Con Leone XIV cambia tutto. L’udienza a Zelensky arriva prestissimo — forse troppo, secondo alcuni osservatori — e non è solo un gesto simbolico, ma una dichiarazione d’intenti. Si tratta di un atto pubblico, visibile, irrinunciabile: il Papa apre il palazzo apostolico al presidente di un Paese in guerra e lo fa sapendo che il messaggio arriverà forte a tutte le cancellerie del mondo.
Leone XIV si muove nel vuoto lasciato da altri
Questa udienza non è solo una questione di protocollo. È un atto politico. In un tempo in cui l’Unione Europea fatica a trovare una voce unica, in cui gli Stati Uniti sono entrati in un ciclo elettorale dominato da calcoli interni e in cui la diplomazia multilaterale sembra paralizzata, Leone XIV si inserisce come figura moralmente autorevole e meno ambigua nel sostenere la causa ucraina.
E non si tratta solo di dichiarazioni. Ricevere Zelensky, e farlo nel giorno in cui ancora risuonano gli applausi della messa d’intronizzazione, significa scegliere da che parte stare. Non in senso militare, ma in senso spirituale, etico, storico. È la riaffermazione del principio che non tutte le guerre si equivalgono, e che la difesa di un popolo invaso non è equiparabile a chi ha violato le regole della convivenza internazionale.

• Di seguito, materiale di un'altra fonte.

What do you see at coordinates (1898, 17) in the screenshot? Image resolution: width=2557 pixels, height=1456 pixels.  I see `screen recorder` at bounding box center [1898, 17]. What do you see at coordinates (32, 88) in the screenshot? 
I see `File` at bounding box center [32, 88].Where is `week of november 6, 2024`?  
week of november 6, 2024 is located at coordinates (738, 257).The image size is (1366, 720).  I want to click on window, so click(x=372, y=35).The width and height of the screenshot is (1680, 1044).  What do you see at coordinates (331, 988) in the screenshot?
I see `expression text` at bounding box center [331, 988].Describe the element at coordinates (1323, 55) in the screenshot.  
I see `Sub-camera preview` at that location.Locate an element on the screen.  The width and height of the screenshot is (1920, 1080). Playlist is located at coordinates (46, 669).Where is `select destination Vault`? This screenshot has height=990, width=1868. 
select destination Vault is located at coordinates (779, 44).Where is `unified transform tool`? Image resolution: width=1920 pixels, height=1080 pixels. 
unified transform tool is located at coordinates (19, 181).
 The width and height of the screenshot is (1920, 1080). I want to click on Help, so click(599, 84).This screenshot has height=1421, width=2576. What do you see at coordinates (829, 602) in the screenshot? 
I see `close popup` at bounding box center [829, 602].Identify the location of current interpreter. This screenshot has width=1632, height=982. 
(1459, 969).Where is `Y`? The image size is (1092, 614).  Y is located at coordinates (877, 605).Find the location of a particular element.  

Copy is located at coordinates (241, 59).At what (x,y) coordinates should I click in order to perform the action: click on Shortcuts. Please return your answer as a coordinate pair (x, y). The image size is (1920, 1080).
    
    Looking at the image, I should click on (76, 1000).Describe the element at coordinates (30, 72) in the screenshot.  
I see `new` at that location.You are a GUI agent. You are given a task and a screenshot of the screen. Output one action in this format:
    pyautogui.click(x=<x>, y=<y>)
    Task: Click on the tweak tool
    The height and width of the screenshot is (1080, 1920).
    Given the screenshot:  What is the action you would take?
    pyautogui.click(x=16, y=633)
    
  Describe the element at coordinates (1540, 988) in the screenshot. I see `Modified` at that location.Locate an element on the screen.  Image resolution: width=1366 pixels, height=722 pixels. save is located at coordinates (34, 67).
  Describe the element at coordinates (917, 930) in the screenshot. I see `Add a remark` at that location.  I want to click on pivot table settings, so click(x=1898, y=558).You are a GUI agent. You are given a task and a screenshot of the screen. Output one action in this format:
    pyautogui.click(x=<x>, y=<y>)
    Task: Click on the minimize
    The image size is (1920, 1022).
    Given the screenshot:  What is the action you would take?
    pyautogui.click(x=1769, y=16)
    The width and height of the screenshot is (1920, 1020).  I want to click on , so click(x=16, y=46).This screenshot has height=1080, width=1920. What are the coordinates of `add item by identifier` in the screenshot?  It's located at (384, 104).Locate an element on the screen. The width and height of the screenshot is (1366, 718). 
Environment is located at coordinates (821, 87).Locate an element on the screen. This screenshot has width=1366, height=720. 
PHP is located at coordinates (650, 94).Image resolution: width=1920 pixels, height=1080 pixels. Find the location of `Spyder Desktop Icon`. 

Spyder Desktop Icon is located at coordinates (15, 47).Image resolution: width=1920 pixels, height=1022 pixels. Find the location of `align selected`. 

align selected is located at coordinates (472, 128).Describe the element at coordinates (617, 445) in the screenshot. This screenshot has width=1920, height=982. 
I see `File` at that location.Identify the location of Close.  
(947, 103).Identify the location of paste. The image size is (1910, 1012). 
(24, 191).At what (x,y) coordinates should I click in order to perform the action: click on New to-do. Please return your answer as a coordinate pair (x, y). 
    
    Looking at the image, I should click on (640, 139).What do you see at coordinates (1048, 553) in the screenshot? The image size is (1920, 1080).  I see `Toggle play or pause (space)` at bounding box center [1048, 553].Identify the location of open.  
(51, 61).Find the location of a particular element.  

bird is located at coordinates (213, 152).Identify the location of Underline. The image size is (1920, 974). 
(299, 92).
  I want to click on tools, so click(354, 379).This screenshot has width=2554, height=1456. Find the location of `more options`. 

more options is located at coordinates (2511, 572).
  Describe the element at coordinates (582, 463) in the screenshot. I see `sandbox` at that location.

Una Santa Sede meno neutrale, più europea?
La frase chiave del Regina Coeli è chiara: “pace giusta e duratura”. In questo ordine. Non una pace a qualsiasi prezzo. Non un cessate il fuoco che congela il conflitto. Ma una pace fondata su criteri di equità e stabilità. È un vocabolario che, nel contesto vaticano, ricorda più la dottrina sociale della Chiesa applicata ai diritti dei popoli, che non l’equidistanza pacifista espressa negli ultimi anni. E non è un caso che Leone XIV abbia ripreso l’aggettivo “martoriata”, uno dei pochi elementi di continuità con il predecessore. Ma lo ha fatto con un tono più netto, inserendolo in una cornice meno sospesa e più assertiva.
Leone XIV sembra suggerire che anche la pace può — e forse deve — avere un vincitore morale. Non per alimentare l’odio o per negare il perdono, ma per dare un nome al torto subito e costruire un futuro che non sia fondato sull’ambiguità.
La partita è aperta. Ma l’udienza di oggi ha già segnato un punto di svolta. E la sensazione è che il nuovo Papa non voglia più accontentarsi di pregare per la pace: vuole indicare anche dove cercarla.